Researchers across disciplines use statistics to measure, to model, and to mine for insights. But the field of statistics has been changed by the advent of huge data sets, and by new technologies such as machine learning and deep neural networks.
MIT’s recent Statistics and Data Science Conference, or SDSCon, celebrated those changes — and the new opportunities and breakthroughs they make possible.
“The foundations of 21st century statistics include not only classic statistics and probability, but also computation and data analysis,” explained Devavrat Shah, professor in the Department of Electrical Engineering and Computer Science (EECS). Shah is also director of the MIT Statistics and Data Science Center (SDSC), which hosted the event and is itself a part of the MIT Institute for Data, Systems, and Society (IDSS).
The annual conference was held on campus on April 20 and attracted almost 200 participants from diverse fields in academia and industry, including science, engineering, economics, and mathematics. Talk topics crossed disciplines as well, ranging from genomics to economics, from astronomy and artificial intelligence to social media. Videos of all talks are available online.
To kick off the event, Shah announced two new academic programs for SDSC: an interdisciplinary PhD in statistics, and an online MicroMasters in statistics and data science. Michael Sipser, dean of MIT’s School of Science, gave opening remarks reflecting on the interdisciplinary nature of statistics at MIT.
“Statistics is a mathematical science, but it has somewhat different goals and a different culture than does mathematics itself,” Sipser said. “Now, with the Statistics and Data Science Center [program], we bring together statisticians and data scientists from across disciplines. That broad-based approach has been key to its success.”

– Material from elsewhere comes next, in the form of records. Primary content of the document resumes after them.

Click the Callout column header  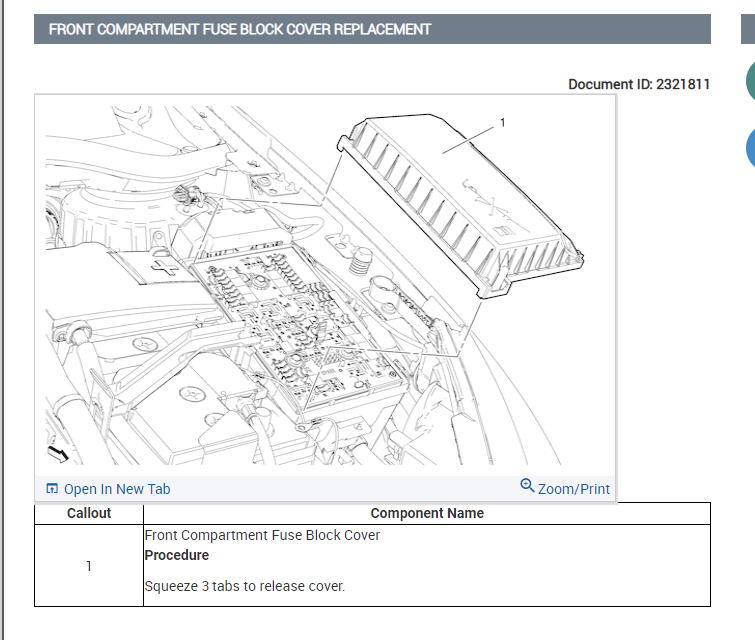(89, 513)
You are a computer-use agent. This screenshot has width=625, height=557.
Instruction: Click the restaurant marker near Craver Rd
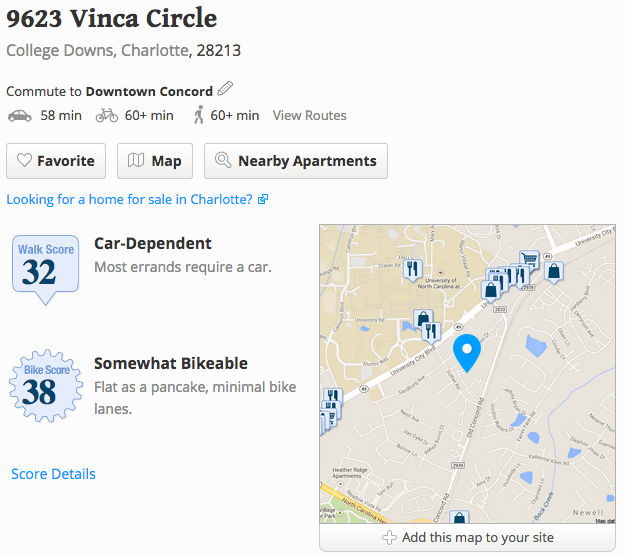pyautogui.click(x=411, y=268)
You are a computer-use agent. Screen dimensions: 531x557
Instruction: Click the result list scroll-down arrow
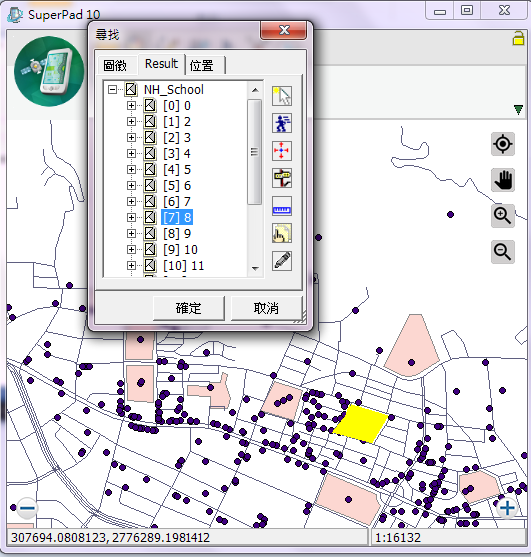pyautogui.click(x=255, y=269)
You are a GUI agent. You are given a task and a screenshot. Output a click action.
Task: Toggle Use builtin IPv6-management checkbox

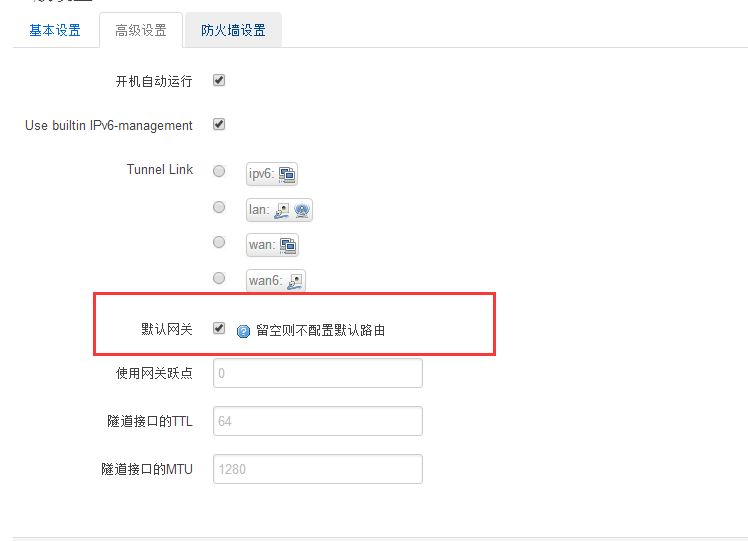tap(219, 124)
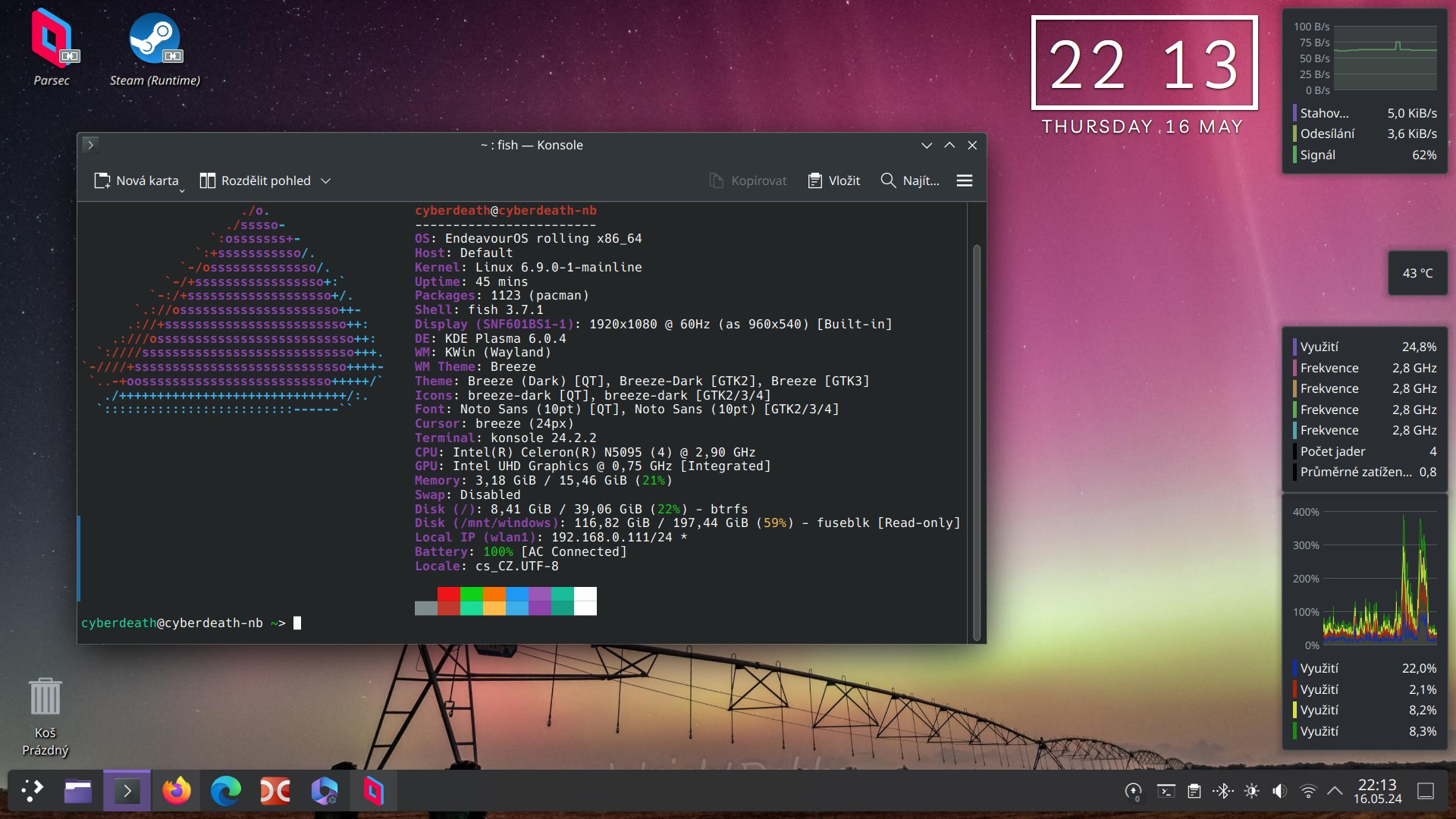Click the Show Desktop peek button
The width and height of the screenshot is (1456, 819).
click(x=1425, y=791)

SDSCon’s first session demonstrated that range of disciplines within MIT. First, Leonid Mirny, a physics professor with the MIT Institute for Medical Engineering and Science, discussed his research on understanding the human genome as a molecule folded in 3-D. Mirny was followed by Joshua Tenenbaum of the Department of Brain and Cognitive Sciences, whose artificial intelligence research seeks to understand and replicate how the human mind processes data and forms concepts. Last, Piotr Indyk of EECS explored the complexity of big data problems from the perspective of an algorithm designer.
“We live in interesting times,” Indyk said. “The amount of data that is being produced grows pretty quickly. This means the input to our problems is growing.”
Three plenary talks from academics outside MIT showed applications in the social sciences. First, Sendhil Mullainathan of Harvard University’s Department of Economics talked about the role machine learning can play in assessing and minimizing human bias and error. A chief example: physicians balancing care with cost when deciding to order expensive tests for patients whose symptoms may indicate a heart attack.
Next, Kathleen McKeown, a computer science professor at Columbia University, explored ways in which salient information can be extracted from large, dynamic data sources such as Twitter feeds. One potential application of her research: using the tweets of gang members to predict violence in communities.
Lastly, Stanford University engineer Stephen Boyd addressed applications of statistics to finance, where trades can be modeled and simulated in an attempt to forecast risks and returns.
At a panel talk about data visualization, panelists explored the opportunities and challenges of representing information — from new ways to map the stars to journalists telling a clear story with numbers. Matthew Kay, assistant professor for the University of Michigan’s School of Information, emphasized the importance of data visualizations clearly representing uncertainty, referencing the confusion many felt around models predicting the outcome of the 2016 U.S. presidential election.
SDSCon included an industry session with representatives from Facebook and Google Brain, where the interdisciplinarity of statistics and data science was also underscored. Said Martin Wattenberg, senior staff research scientist at Google: “Figuring out how we bring people together from different disciplines to collaborate around visualization is critical.”
Shah underscored that SDSC has representation “across the Institute, and across the academic units.”
“That is the core of how we believe statistics and data science should be done, both at MIT and beyond,” he said. “It is fundamentally interdisciplinary.”